Dr. Gerald Gaß, Vorstandsvorsitzender der Deutschen Krankenhausgesellschaft (DKG): „Es geht um echte Beteiligung, weniger um formale Mitwirkungsrechte.“ Foto: DKG/Lopata

Herr Dr. Leyck Dieken: Warum verlassen Sie die gematik?

Leyck Dieken: Der Bundesgesundheitsminister Karl Lauterbach will die gematik zu einer nationalen Digitalagentur ausbauen, die zu 100 % dem Bund gehört. Diese soll mit einer Doppelspitze versehen werden. Ich kann nachvollziehen, dass man diesen Schritt auch mit neuen Gesichtern verbinden möchte.

Fällt Ihnen der Abschied schwer?

Leyck Dieken: Der Abschied fällt schon schwer. Als ich zur gematik kam, wusste ich, dass ich ein sehr reformbedürftiges Haus übernehmen würde. Diese Aufgabe übernimmt man nur, wenn man bereit ist, sich mit Haut und Haaren einzubringen. Das schafft eine große Verbundenheit mit dem Haus und auch mit den Kolleginnen und Kollegen, die sich ebenso für das Projekt engagieren. Deshalb ist die Ablösung natürlich nicht ganz einfach. Gleichzeitig freue ich mich aber, dass wir in den vier Jahren die Digitalisierung weit mehr vorangebracht haben als in den zwölf Jahren zuvor.

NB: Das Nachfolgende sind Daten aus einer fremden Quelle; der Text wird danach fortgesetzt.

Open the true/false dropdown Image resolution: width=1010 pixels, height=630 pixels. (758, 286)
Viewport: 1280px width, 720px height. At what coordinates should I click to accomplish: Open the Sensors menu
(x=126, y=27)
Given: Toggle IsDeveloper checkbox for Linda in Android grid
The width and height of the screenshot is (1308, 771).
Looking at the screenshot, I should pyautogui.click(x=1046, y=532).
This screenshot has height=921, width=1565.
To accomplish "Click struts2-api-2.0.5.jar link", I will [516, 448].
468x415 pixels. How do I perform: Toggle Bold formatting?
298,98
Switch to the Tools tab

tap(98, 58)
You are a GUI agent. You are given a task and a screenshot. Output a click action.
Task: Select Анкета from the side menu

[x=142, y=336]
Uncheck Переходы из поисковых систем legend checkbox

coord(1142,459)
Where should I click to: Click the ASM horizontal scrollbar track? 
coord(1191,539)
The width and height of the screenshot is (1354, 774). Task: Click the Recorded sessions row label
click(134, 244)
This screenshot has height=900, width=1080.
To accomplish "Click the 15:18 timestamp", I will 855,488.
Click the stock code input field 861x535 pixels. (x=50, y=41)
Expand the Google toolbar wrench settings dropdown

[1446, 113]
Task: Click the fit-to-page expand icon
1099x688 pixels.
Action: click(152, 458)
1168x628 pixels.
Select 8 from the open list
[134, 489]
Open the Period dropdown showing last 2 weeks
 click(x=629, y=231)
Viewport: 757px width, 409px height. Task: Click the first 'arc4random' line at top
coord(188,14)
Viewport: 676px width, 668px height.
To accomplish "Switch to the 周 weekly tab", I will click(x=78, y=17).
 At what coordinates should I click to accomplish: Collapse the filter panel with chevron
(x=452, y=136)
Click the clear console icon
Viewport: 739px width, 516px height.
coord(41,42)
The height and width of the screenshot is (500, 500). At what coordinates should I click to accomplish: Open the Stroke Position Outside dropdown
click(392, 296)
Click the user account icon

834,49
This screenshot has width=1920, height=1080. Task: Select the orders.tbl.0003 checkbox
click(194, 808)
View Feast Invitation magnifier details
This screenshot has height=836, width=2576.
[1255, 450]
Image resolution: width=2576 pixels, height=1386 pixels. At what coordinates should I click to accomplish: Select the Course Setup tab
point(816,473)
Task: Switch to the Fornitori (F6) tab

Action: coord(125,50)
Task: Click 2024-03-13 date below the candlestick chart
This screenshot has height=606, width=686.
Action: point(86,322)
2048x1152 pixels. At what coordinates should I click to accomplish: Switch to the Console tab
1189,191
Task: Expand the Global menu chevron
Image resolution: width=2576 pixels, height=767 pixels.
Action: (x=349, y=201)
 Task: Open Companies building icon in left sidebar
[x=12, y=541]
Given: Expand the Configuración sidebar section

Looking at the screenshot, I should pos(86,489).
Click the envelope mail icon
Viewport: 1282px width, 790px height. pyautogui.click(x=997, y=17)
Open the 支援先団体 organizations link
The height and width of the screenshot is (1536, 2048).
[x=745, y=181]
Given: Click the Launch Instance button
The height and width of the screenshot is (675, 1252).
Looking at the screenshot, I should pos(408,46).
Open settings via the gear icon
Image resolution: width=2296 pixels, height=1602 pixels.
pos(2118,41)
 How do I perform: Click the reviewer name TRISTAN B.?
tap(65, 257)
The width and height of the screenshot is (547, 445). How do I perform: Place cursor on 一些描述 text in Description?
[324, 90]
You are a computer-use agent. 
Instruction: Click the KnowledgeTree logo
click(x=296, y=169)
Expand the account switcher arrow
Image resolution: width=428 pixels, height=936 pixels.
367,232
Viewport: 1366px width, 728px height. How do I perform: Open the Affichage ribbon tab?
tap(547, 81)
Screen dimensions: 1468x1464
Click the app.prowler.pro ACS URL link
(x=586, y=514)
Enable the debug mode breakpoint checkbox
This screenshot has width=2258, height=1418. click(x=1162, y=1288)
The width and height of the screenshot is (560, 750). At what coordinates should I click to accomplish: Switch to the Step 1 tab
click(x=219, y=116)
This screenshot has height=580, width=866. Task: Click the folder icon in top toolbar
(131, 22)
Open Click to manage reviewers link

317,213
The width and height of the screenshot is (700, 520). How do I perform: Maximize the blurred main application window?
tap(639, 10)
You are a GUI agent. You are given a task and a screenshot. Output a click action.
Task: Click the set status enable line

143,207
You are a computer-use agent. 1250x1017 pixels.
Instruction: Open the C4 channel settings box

Gaß: Wir bedauern es sehr, dass Markus Leyck Dieken ausscheidet. Er verdient wirklich großen Respekt für seine Leistung als gematik-Chef. Wir haben gespürt, dass in dieser Zeit Vieles deutlich stringenter angepackt wurde und deutlich schneller voranging. Egal, was kommt, er hat die Bahnen gelegt für alle, die von ihm nun diese Aufgabe übernehmen.

Die Gesellschafterstruktur der gematik soll sich nochmals ändern (in eine Anstalt des öffentlichen Rechts). Ist das sinnvoll aus Ihrer Sicht?

Leyck Dieken: Das bleibt abzuwarten: Bislang wissen wir noch nicht, wie das Digitalagentur-Gesetz, das dies im Detail regeln soll, genau aussehen wird. Es gab verschiedenste Überlegungen, und auch wir haben unsere Argumente dafür eingebracht.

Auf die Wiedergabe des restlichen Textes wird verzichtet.